Ono Pharmaceutical is paying Onyx Pharmaceuticals about $59 million for exclusive Japanese development and commercialization rights to two of the latter’s proteasome inhibitor oncology candidates, carfilzomib and ONX 0912. Under terms of the deal Onyx could receive up to another $280 million in development and sales-based milestones, plus additional double-digit royalties on net sales in Japan.
The firm is currently preparing an NDA for carfilzomib as a treatment for multiple myeloma and says it expects to file for approval of the drug in the U.S. by the end of 2010 for potential accelerated approval. ONX 0921 is an oral proteasome inhibitor currently in Phase I development.

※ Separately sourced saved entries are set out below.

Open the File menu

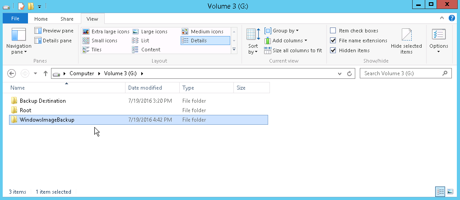15,18
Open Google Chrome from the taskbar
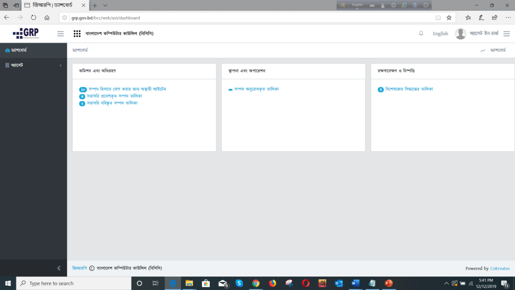Screen dimensions: 515x290 tap(256, 283)
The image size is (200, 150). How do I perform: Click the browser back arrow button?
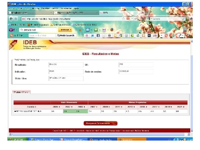(x=11, y=19)
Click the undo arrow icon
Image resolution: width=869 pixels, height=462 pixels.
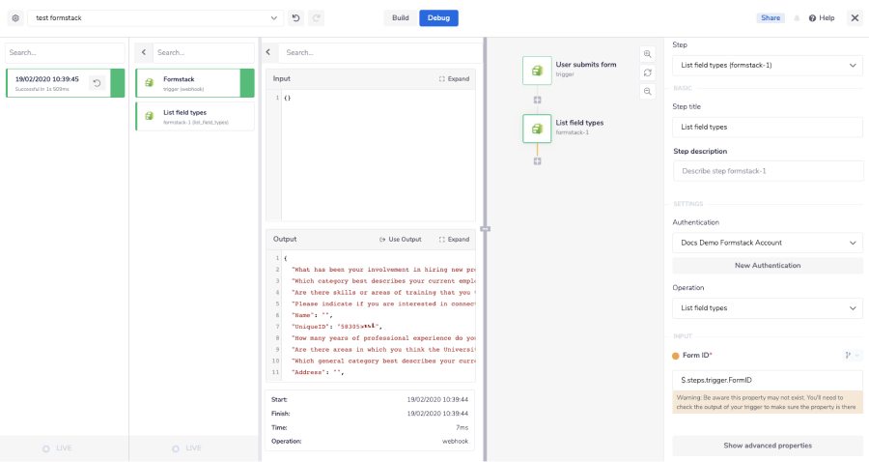[295, 17]
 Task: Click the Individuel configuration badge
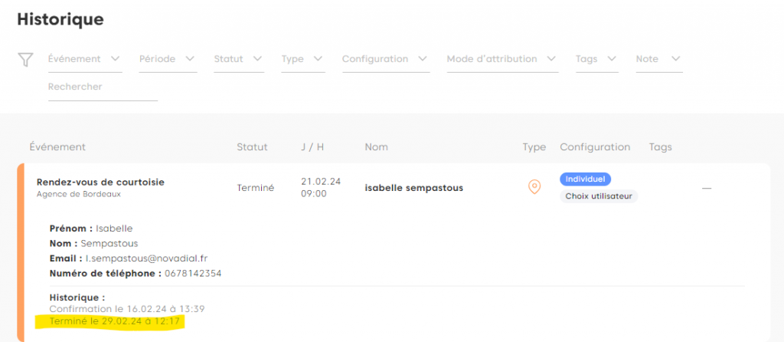pyautogui.click(x=585, y=179)
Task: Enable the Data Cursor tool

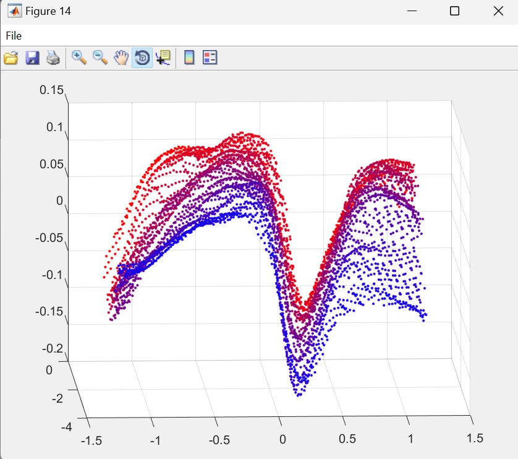Action: pos(163,58)
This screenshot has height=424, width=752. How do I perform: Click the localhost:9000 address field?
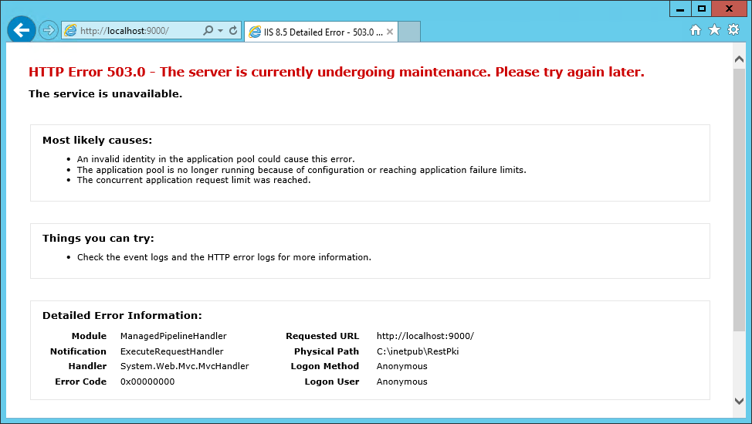(x=135, y=31)
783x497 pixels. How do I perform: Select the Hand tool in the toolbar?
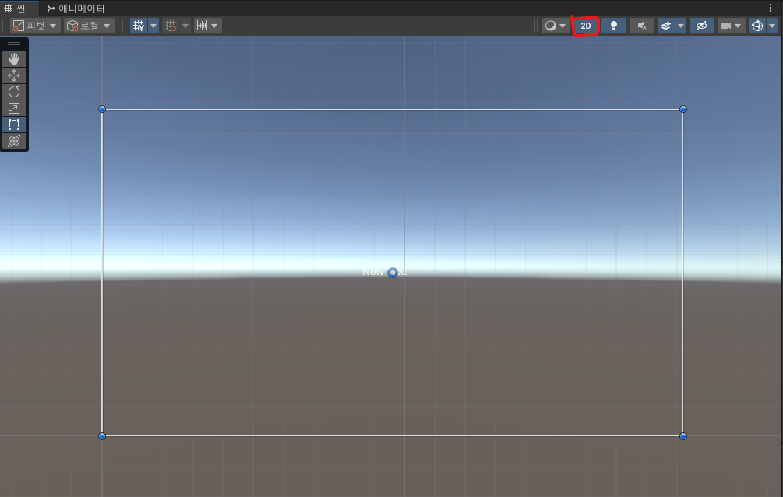13,58
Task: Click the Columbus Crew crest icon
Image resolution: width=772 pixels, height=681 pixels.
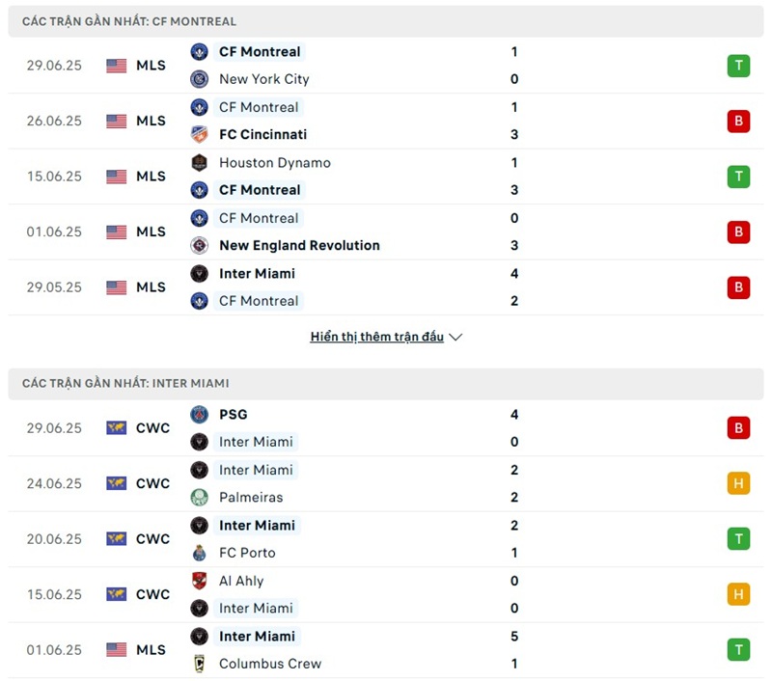Action: [199, 664]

“Ono is actively engaged in the development and the commercialization of innovative drugs in cancer and related areas,” remarks Gyo Sagara, president and CEO. “This agreement facilitates Ono’s strategic expansion of its development pipeline in the oncology area.”
Carfilzomib is the lead compound in Onyx’s proteasome inhibitor program. In July the firm reported topline results from the Phase IIb study 003-A1, evaluating single-agent carfilzomib in heavily pretreated patients with relapsed and refractory multiple myeloma. The data showed carfilzomib therapy led to an overall response rate (partial response or greater) of 24%, and a median duration of response of over seven months in patients who entered the study after receiving a median of five prior lines of therapy and whose disease was refractory to their last therapeutic regimen.
Also in July Onyx initiated a large randomized international Phase III trial, Aspire, evaluating carfilzomib combined with lenalidomide and low-dose dexamethasone in patients with relapsed multiple myeloma. The firm has an agreement with FDA on a Special Protocol Assessment and has received scientific advice from the European Medicines Agency on the design and planned analysis for the study. An additional Phase III trial is being designed as the basis for European registration. Carfilzomib is separately being evaluated in advanced solid tumors.
Onyx says ONX 0912 is distinct from carfilzomib, although the compound is based on the same chemistry to selectively target the proteasome. On completion of the ongoing Phase I study in advanced refractory or recurrent solid tumors, Onyx says it expects to evaluate ONX 0912 in hematologic malignancies. The firm’s proteasome development program also includes ONX 0914, an immunoproteasome inhibitor it claims has demonstrated activity in preclinical models of autoimmune disorders.